### ACTION ITEM
Would you repeat every line of the data exactly?

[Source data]
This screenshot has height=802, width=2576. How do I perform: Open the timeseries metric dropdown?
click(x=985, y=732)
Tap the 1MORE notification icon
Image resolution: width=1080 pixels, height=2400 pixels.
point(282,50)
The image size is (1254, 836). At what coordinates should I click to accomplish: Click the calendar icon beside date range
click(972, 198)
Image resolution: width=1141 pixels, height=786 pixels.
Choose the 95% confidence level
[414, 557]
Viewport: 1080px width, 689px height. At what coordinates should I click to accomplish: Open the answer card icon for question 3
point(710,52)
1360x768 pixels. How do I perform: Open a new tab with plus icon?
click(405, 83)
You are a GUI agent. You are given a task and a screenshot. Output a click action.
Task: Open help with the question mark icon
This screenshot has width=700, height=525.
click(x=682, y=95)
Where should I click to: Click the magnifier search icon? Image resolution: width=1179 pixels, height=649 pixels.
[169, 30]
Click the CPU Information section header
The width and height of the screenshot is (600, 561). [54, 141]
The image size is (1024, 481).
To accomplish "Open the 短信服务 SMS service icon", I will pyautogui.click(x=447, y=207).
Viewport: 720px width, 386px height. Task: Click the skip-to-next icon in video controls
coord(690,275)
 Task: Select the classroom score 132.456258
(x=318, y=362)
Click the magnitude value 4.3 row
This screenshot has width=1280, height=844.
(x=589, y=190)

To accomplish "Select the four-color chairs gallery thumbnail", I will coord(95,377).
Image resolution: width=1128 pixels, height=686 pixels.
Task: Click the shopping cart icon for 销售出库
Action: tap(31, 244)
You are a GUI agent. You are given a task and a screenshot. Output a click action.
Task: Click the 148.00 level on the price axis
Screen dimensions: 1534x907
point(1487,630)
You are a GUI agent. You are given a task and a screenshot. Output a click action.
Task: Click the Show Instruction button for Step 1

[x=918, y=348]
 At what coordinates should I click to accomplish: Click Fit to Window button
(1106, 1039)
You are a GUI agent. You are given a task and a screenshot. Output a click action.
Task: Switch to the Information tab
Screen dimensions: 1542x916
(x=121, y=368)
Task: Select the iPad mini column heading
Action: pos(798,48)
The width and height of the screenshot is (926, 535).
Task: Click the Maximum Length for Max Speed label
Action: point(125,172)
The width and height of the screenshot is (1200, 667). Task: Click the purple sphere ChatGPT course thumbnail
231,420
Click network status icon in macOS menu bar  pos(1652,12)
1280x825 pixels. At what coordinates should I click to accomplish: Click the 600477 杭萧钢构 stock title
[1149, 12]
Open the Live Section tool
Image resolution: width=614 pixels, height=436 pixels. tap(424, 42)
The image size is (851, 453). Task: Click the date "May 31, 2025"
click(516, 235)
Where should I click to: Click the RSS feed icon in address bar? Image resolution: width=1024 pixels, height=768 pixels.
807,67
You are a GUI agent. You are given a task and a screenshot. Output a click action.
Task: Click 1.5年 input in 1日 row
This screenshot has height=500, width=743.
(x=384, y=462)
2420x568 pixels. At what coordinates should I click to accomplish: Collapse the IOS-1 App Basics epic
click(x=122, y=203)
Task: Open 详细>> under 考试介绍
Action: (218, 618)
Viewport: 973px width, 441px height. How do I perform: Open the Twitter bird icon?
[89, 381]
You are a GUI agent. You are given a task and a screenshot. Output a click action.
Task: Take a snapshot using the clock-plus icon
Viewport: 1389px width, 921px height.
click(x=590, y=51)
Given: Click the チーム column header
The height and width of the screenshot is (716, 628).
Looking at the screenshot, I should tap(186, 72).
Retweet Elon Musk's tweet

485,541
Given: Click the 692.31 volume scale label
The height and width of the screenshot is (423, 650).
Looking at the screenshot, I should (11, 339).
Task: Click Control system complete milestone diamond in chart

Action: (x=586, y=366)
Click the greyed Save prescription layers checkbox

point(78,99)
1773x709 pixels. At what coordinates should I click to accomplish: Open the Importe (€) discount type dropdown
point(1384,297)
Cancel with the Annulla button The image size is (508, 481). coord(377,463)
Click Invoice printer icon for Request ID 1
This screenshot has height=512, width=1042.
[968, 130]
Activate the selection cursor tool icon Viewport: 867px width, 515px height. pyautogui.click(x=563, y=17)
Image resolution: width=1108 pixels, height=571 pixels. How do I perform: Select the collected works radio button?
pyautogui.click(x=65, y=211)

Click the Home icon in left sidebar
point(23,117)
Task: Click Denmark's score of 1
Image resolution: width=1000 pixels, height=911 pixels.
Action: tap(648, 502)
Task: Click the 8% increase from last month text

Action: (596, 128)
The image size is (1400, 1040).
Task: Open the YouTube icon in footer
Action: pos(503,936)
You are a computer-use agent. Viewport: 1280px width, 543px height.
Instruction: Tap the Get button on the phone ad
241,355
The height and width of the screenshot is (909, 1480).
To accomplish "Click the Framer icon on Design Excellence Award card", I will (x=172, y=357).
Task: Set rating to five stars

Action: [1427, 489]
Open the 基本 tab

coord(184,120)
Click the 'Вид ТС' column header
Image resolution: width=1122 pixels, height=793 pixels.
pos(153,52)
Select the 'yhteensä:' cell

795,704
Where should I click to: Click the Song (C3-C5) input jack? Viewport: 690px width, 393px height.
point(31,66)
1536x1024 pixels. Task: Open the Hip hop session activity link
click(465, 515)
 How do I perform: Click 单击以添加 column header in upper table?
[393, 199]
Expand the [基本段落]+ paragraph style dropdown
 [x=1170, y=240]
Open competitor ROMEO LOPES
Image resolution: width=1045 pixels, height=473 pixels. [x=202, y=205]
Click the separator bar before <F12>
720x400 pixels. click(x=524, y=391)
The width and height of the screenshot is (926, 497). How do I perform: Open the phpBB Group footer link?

### EXERCISE RESPONSE
This screenshot has height=802, width=2576. How do I perform: Open the timeseries metric dropdown?
click(x=985, y=732)
Tap the 1MORE notification icon
Image resolution: width=1080 pixels, height=2400 pixels.
point(282,50)
The image size is (1254, 836). At what coordinates should I click to accomplish: Click the calendar icon beside date range
click(972, 198)
Image resolution: width=1141 pixels, height=786 pixels.
Choose the 95% confidence level
[414, 557]
Viewport: 1080px width, 689px height. At what coordinates should I click to accomplish: Open the answer card icon for question 3
point(710,52)
1360x768 pixels. How do I perform: Open a new tab with plus icon?
click(405, 83)
You are a GUI agent. You are given a task and a screenshot. Output a click action.
Task: Open help with the question mark icon
This screenshot has width=700, height=525.
click(x=682, y=95)
Where should I click to: Click the magnifier search icon? Image resolution: width=1179 pixels, height=649 pixels.
[169, 30]
Click the CPU Information section header
The width and height of the screenshot is (600, 561). [54, 141]
The image size is (1024, 481).
To accomplish "Open the 短信服务 SMS service icon", I will pyautogui.click(x=447, y=207).
Viewport: 720px width, 386px height. Task: Click the skip-to-next icon in video controls
coord(690,275)
 Task: Select the classroom score 132.456258
(x=318, y=362)
Click the magnitude value 4.3 row
This screenshot has width=1280, height=844.
(x=589, y=190)

To accomplish "Select the four-color chairs gallery thumbnail", I will coord(95,377).
Image resolution: width=1128 pixels, height=686 pixels.
Task: Click the shopping cart icon for 销售出库
Action: tap(31, 244)
You are a GUI agent. You are given a task and a screenshot. Output a click action.
Task: Click the 148.00 level on the price axis
Screen dimensions: 1534x907
point(1487,630)
You are a GUI agent. You are given a task and a screenshot. Output a click action.
Task: Click the Show Instruction button for Step 1

[x=918, y=348]
 At what coordinates should I click to accomplish: Click Fit to Window button
(1106, 1039)
You are a GUI agent. You are given a task and a screenshot. Output a click action.
Task: Switch to the Information tab
Screen dimensions: 1542x916
(x=121, y=368)
Task: Select the iPad mini column heading
Action: pos(798,48)
The width and height of the screenshot is (926, 535).
Task: Click the Maximum Length for Max Speed label
Action: point(125,172)
The width and height of the screenshot is (1200, 667). Task: Click the purple sphere ChatGPT course thumbnail
231,420
Click network status icon in macOS menu bar  pos(1652,12)
1280x825 pixels. At what coordinates should I click to accomplish: Click the 600477 杭萧钢构 stock title
[1149, 12]
Open the Live Section tool
Image resolution: width=614 pixels, height=436 pixels. tap(424, 42)
The image size is (851, 453). Task: Click the date "May 31, 2025"
click(516, 235)
Where should I click to: Click the RSS feed icon in address bar? Image resolution: width=1024 pixels, height=768 pixels.
807,67
You are a GUI agent. You are given a task and a screenshot. Output a click action.
Task: Click 1.5年 input in 1日 row
This screenshot has height=500, width=743.
(x=384, y=462)
2420x568 pixels. At what coordinates should I click to accomplish: Collapse the IOS-1 App Basics epic
click(x=122, y=203)
Task: Open 详细>> under 考试介绍
Action: (218, 618)
Viewport: 973px width, 441px height. How do I perform: Open the Twitter bird icon?
[89, 381]
You are a GUI agent. You are given a task and a screenshot. Output a click action.
Task: Take a snapshot using the clock-plus icon
Viewport: 1389px width, 921px height.
click(x=590, y=51)
Given: Click the チーム column header
The height and width of the screenshot is (716, 628).
Looking at the screenshot, I should tap(186, 72).
Retweet Elon Musk's tweet

485,541
Given: Click the 692.31 volume scale label
The height and width of the screenshot is (423, 650).
Looking at the screenshot, I should (11, 339).
Task: Click Control system complete milestone diamond in chart

Action: (x=586, y=366)
Click the greyed Save prescription layers checkbox

point(78,99)
1773x709 pixels. At what coordinates should I click to accomplish: Open the Importe (€) discount type dropdown
point(1384,297)
Cancel with the Annulla button The image size is (508, 481). coord(377,463)
Click Invoice printer icon for Request ID 1
This screenshot has height=512, width=1042.
[968, 130]
Activate the selection cursor tool icon Viewport: 867px width, 515px height. pyautogui.click(x=563, y=17)
Image resolution: width=1108 pixels, height=571 pixels. How do I perform: Select the collected works radio button?
pyautogui.click(x=65, y=211)

Click the Home icon in left sidebar
point(23,117)
Task: Click Denmark's score of 1
Image resolution: width=1000 pixels, height=911 pixels.
Action: tap(648, 502)
Task: Click the 8% increase from last month text

Action: (596, 128)
The image size is (1400, 1040).
Task: Open the YouTube icon in footer
Action: pos(503,936)
You are a computer-use agent. Viewport: 1280px width, 543px height.
Instruction: Tap the Get button on the phone ad
241,355
The height and width of the screenshot is (909, 1480).
To accomplish "Click the Framer icon on Design Excellence Award card", I will (x=172, y=357).
Task: Set rating to five stars

Action: [1427, 489]
Open the 基本 tab

coord(184,120)
Click the 'Вид ТС' column header
Image resolution: width=1122 pixels, height=793 pixels.
pos(153,52)
Select the 'yhteensä:' cell

795,704
Where should I click to: Click the Song (C3-C5) input jack? Viewport: 690px width, 393px height.
point(31,66)
1536x1024 pixels. Task: Open the Hip hop session activity link
click(465, 515)
 How do I perform: Click 单击以添加 column header in upper table?
[393, 199]
Expand the [基本段落]+ paragraph style dropdown
 [x=1170, y=240]
Open competitor ROMEO LOPES
Image resolution: width=1045 pixels, height=473 pixels. [x=202, y=205]
Click the separator bar before <F12>
720x400 pixels. click(x=524, y=391)
The width and height of the screenshot is (926, 497). How do I perform: Open the phpBB Group footer link?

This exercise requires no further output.